Peace, love, rock ‘n’ roll, and hepatitis C? The Center for Disease Control is targeting baby boomers to get a one-time test to see if they have the liver-destroying virus. The target group is people born between 1945 and 1965.
“The CDC looks at statistics. They look at certain high risk behaviors and what groups fall into that,” says Arlene Wright, a nurse practitioner with Lee Memorial Health System.
The behavior in question includes some questionable behavior dating back decades. Hepatitis C is transmitted through contact with contaminated blood, including shared needles.
“Even a one-time IV drug use, tattoos, multiple body piercings, sexual partners, that puts people at risk,” says Wright.
Deaths due to hepatitis C are on the rise, 75% of them occurring in people ages 45 to 64. Health officials believe those numbers will grow over the next 15 years,
“It can cause cirrhosis and also hepatocellular carcinoma, which is liver cancer, and there are no vaccines,” says Wright.
It’s a new strategy to target an age group, but officials figured it was better than asking people to remember their behavior 20 or 30 years ago.
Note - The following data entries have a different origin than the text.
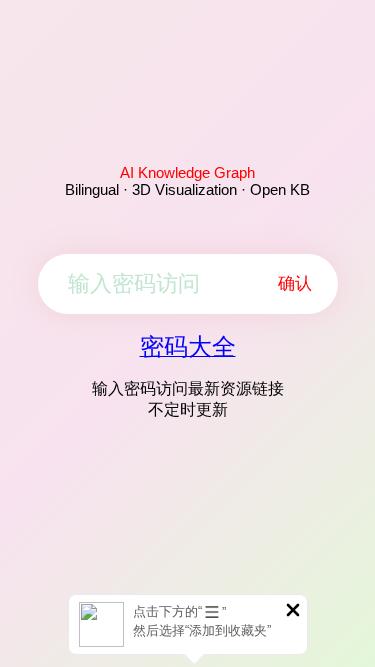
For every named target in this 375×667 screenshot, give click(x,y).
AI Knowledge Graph (187, 172)
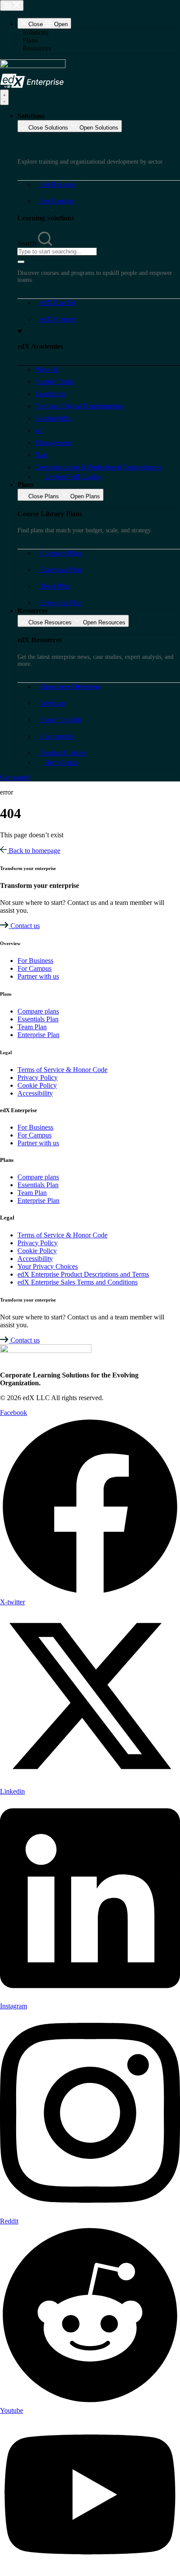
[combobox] (57, 252)
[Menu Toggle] (12, 5)
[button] (98, 33)
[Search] (20, 261)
Especially since hepatitis C can fly under the radar for years.
“People really don’t have symptoms until much later in the course of the disease. By the time they have jaundice, which is a discoloration of the skin, or ascites, which means that their bellies are full of fluid, that’s pretty late in the course,” says Wright.
Treatment for hepatitis C is most successful when caught early. That’s putting baby boomers on the clock.